4.4 The Prime Broker reserves the right to ask you to provide additional information or any documentation that may be required by any relevant Exchange Terms.
5. Prime Brokerage Order
5.1 Except in connection with the use of the Custody Services, you acknowledge and agree that any Digital Assets sent to the Prime Broker shall be transferred on the basis of title transfer, and will be free from any adverse interest whatsoever, and Prime Broker shall be considered to have the legal title to the Digital Assets.
5.2 When you enter into a Prime Brokerage Order that involves the use of leverage, you acknowledge and agree to meet any request of margin call, to pay, fund or transfer any Digital Assets immediately upon request by the Prime Broker or the relevant Exchanges. You remain responsible for complying with such requests and monitoring your own positions across the relevant Exchanges. Failure to do so may result in closure of positions by the Prime Broker or the relevant Exchanges.
5.3 You also agree and acknowledge that the Prime Broker may set off any your payment obligations across Exchanges in its full discretion.
6. Indemnity and Risks
6.1 You shall fully and promptly indemnify the Prime Broker, its officers, directors, employees, agents and affiliates from and against any taxes and all claims, proceedings, expenses, Costs, Losses, damaged and liabilities of every description which may be sustained or incurred by, or asserted against, the Prime Broker, its officers, directors, employees, agents and affiliates in connection with or arising out of the settlement of any Prime Brokerage Order and the performance of the Prime Brokerage Services provided pursuant to this Schedule.

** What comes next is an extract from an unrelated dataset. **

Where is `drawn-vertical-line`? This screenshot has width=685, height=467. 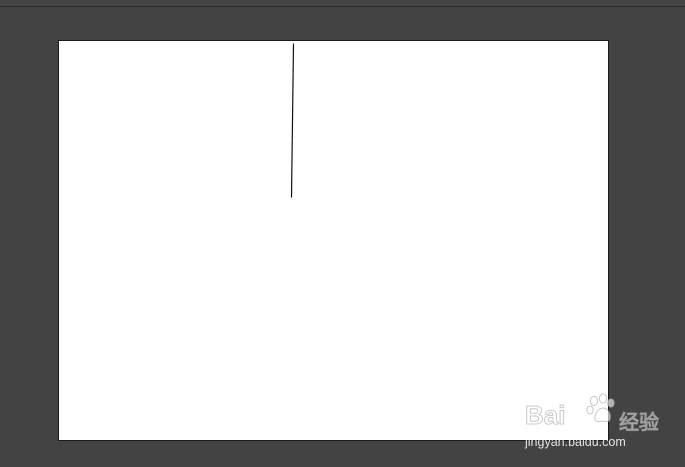 drawn-vertical-line is located at coordinates (292, 120).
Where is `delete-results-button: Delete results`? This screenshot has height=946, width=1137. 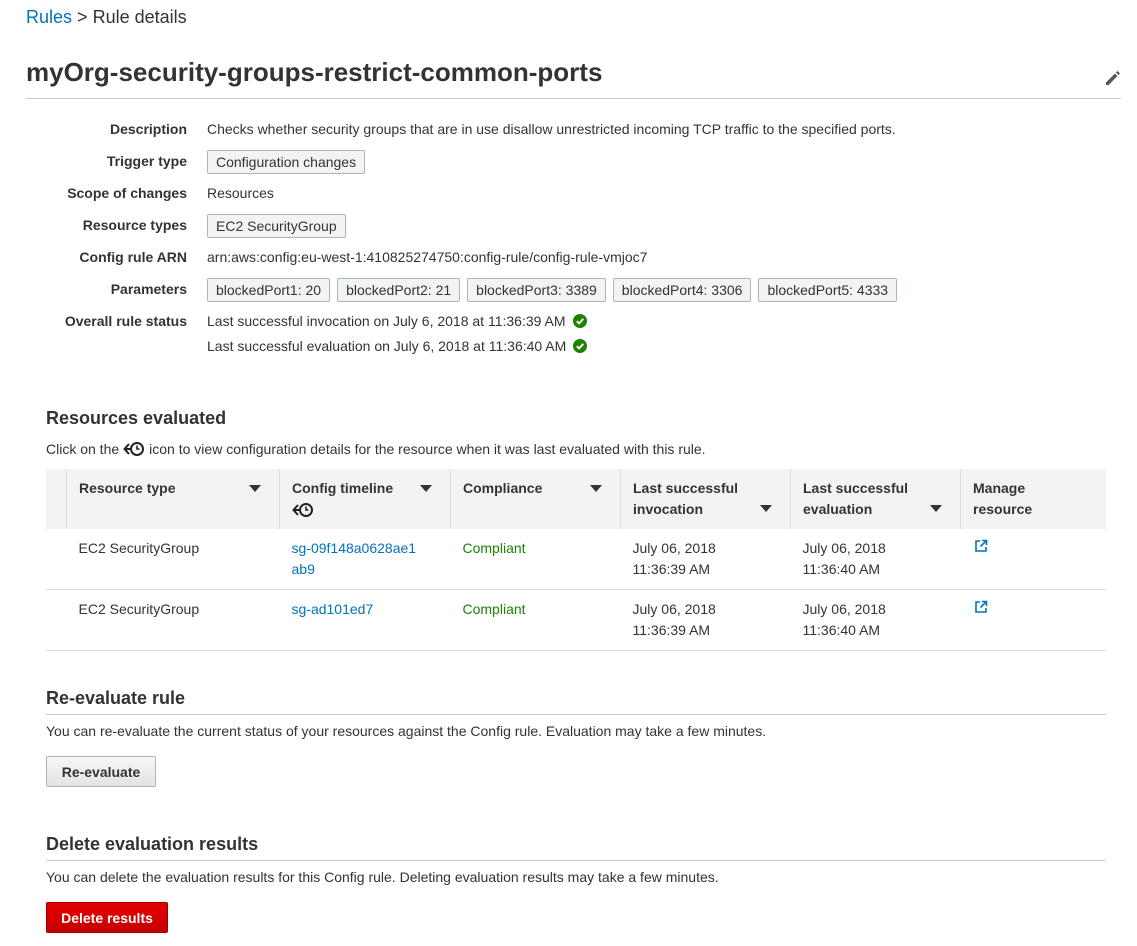 delete-results-button: Delete results is located at coordinates (107, 918).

6.2 You agree and acknowledge that:
(a) Trading of Digital Assets has associated risks and may result in partial or total loss of your Digital Assets.

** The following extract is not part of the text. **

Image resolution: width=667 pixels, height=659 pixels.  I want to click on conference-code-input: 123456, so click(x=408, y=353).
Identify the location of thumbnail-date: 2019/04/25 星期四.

(b) Digital Assets are inherently volatile and may generate unpredictable and unforeseen risks, therefore any and all Losses arising from use of the Prime Brokerage Services is borne by you and the Prime Broker shall not be held liable in any manner whatsoever. Please read the Risk Disclosure Statement carefully before using the Prime Brokerage Services.
(c) You are fully responsible for maintaining your knowledge of and adherence to and compliance of the relevant Exchange Terms, including but not limited to collateral requirements and adequacy.
(d) Your Digital Assets, when held on Exchanges, will be subject to the counterparty risk or any specified or unforeseen risks of that relevant Exchange and the Prime Broker shall not be held liable for any Losses or Costs incurred by you under any circumstances.